Le bon commercial en aliment

L'aliment est un poste en plein essor chez Buchou, depuis l'été 2015. « On sentait qu'il y avait des possibilités de se développer, indique le président. La difficulté, c'était de trouver l'homme de la situation. Et là, c'est le cas, nous avons recruté le bon commercial. » Buchou travaille avec Sanders et Nutrivalor. Les Ets Bienaimé, négoce et fabricant voisin, produisent les aliments de type mash. Les investissements récents à Coulonges-sur-Autize n'ont pas encore montré la pleine mesure de leurs capacités, au vu de la récolte catastrophique de l'été 2016. « On a collecté 19 000 t, contre près de 27 000 t en 2015, chiffre Alain Buchou. On a surtout perdu en blé et en maïs. Sur cette dernière culture les volumes ont été divisés par deux. » Et les conséquences de la moisson n'en finissent pas de se faire sentir. « On a vu un creux en morte-saison. On le sent dans la prise de décision des agriculteurs, fait part Raphaël Moreau, responsable qualité et services appros. En maïs par exemple, on a eu des commandes de semences mi-avril. » Comme partout, les trésoreries des agriculteurs sont soumises à rude épreuve, avec un risque de retard de paiement, voire d'impayés. « Après la première relance papier, on fait une visite pour discuter de la stratégie à mettre en place, explique Chantal Thibault. On a toujours fait très attention aux créances clients. C'est toujours plus facile de régler une petite facture qu'une grosse somme qui s'est accumulée. Les agriculteurs en ont conscience, et on les encourage à aller voir les banques. » Des accords tripartites ont aussi été passés avec ces dernières.
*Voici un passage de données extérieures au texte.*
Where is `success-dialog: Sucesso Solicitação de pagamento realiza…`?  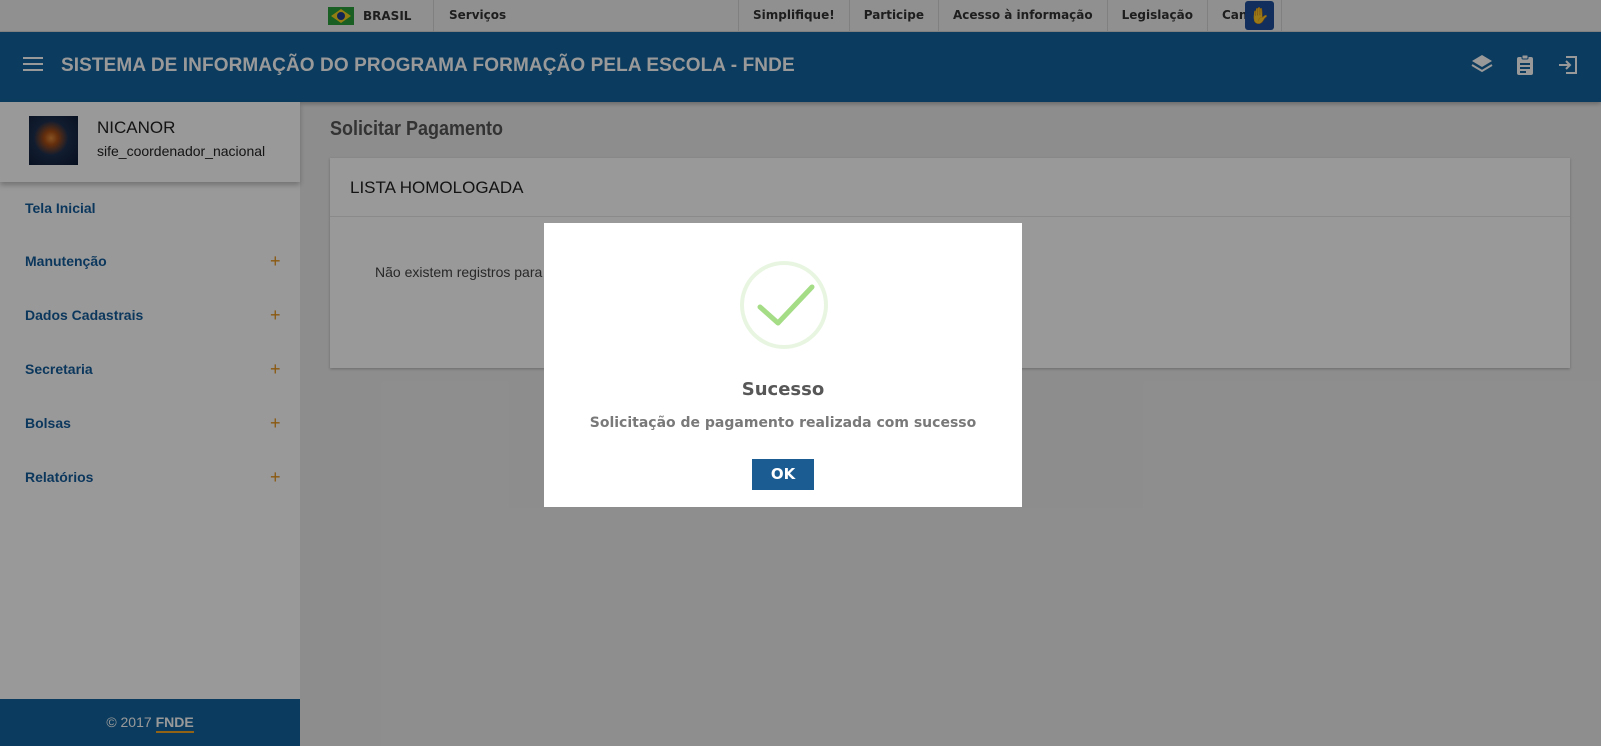
success-dialog: Sucesso Solicitação de pagamento realiza… is located at coordinates (783, 365).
Quant à l'avenir du négoce à plus long terme, la transmission n'est pas encore un sujet. « On a encore le temps », s'exclame Alain Buchou. Un projet d'envergure est dans les tuyaux pour l'automne, « pour développer l'entreprise », avance le président, qui souhaite communiquer en temps voulu.

Améliorer la communication

La communication est, par ailleurs, l'un des points qui pourrait être un axe d'amélioration, pour Chantal Thibault : « On a une grosse marge de progrès, que ce soit pour communiquer auprès de nos clients, nos fournisseurs, le grand public... Beaucoup de gens ne connaissent pas les métiers de l'agriculture. Les produits phytosanitaires sont montrés du doigt, les agriculteurs sont qualifiés de pollueurs... Il faut expliquer. C'est un sujet qui commence à mûrir. » Le négoce est d'ailleurs solidaire de la démarche Vert l'avenir, mise en place par le Naca (lire page 11). En tout cas, il faudra être attentif à la prochaine prise de parole du négoce, car elle devrait permettre d'en savoir plus sur les projets de l'entreprise.